Talk by Dr James Mackin, GP: some brief notes
Dr Mackin noted that prostate cancer was the most common cancer in men and was also the most common single cause of death in men. However, only 10% of cases are clinically significant as 80% of men in their 80s were found to have it and 90% of men in their 90s. This implies that most men die with prostate cancer, not of it.
This then means that it’s not necessarily a good thing to have made a diagnosis – consider the side effects of diagnosis and of treatment if 80% of 80 year olds have it – so some GPs avoid the issue while others say too much.
But some men die of it.
So, the answer to the question “Should I have the test, doc?” is not easy. Is there a history or just concern? There’s the PSA test, but not a screening programme. It may be possible to feel in in a DRE. And the (relatively recent) MRI scan can produce good images (ultrasound is not used for diagnosis now). And biopsy, now often after MRI, saves waiting for the biopsy damage to heal.

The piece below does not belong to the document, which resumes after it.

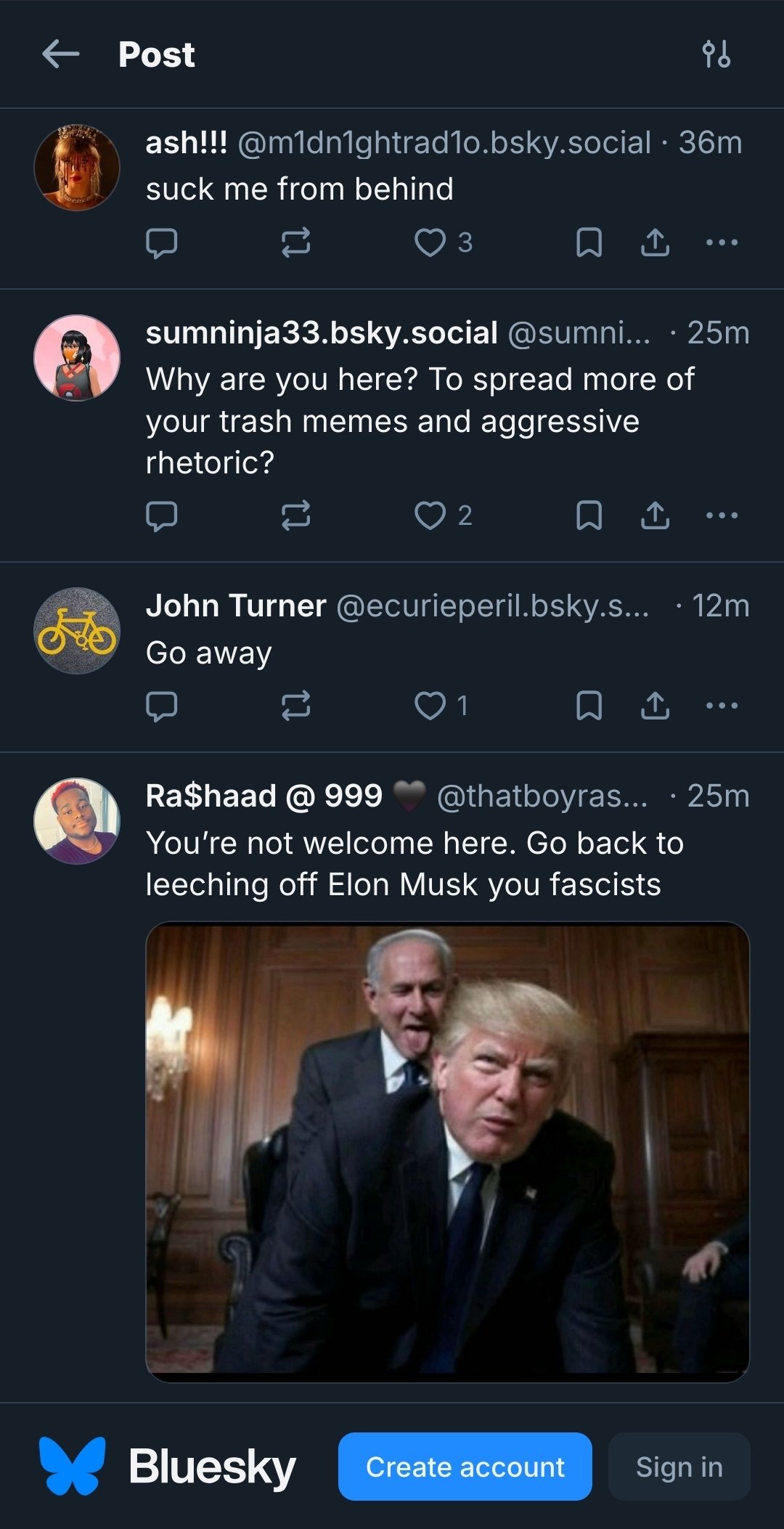Click the Create account button
This screenshot has width=784, height=1529.
tap(465, 1467)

Symptoms – many have urinary symptoms (getting up at nights, difficulty getting started, weak flow, dribbling, low back pain, ED) but these are not necessarily symptoms of PC; worse, there’s a group with PC that does not have symptoms.
2/3 have raised PSA but do not have cancer: the usual limits are age 40 <2.5; 50-60 <3; 60s <4; over 70<5). It’s found that 70% of men with PSA >10 have cancer and if PSA >200 it will have spread.
10% of PC is definitely genetic/familial and there are breast/ovarian/prostate links. And there’s a genetic test available – but for this link the mother has to have the gene.
There is a proportion of men who do have cancer but have a low PSA.
So if the PSA is high, what then? PSA screening of ages 40-70 has been shown to reduce mortality by 20%. But more than 20% will have biopsy problems and then there are the issues which affect those who are treated but who would not have had PC problems if left untreated. Is there more harm than if we do nothing?
Low risk: PSA <10, Gleason 6, MRI makes up the information
Higher risk: outside capsule, PSA >20, Gleason 8+
Watchful Waiting - ad hoc, palliative, no cure, alleviate symptoms
Active Surveillance – defer treatment, assume cure available, so don’t step in to treat as there’s the same chance of a cure so avoiding problems (side effects) as long as possible, take account of age; but the need for further biopsies, more MRIs can also have a physiological downside, knowing you have cancer.
Was there an age beyond screening? European guidelines are 40-70 as there’s no reduction in mortality over 70; and an age beyond treatment? Possibly – but there are a lot of other factors, so age as such is not the determinant.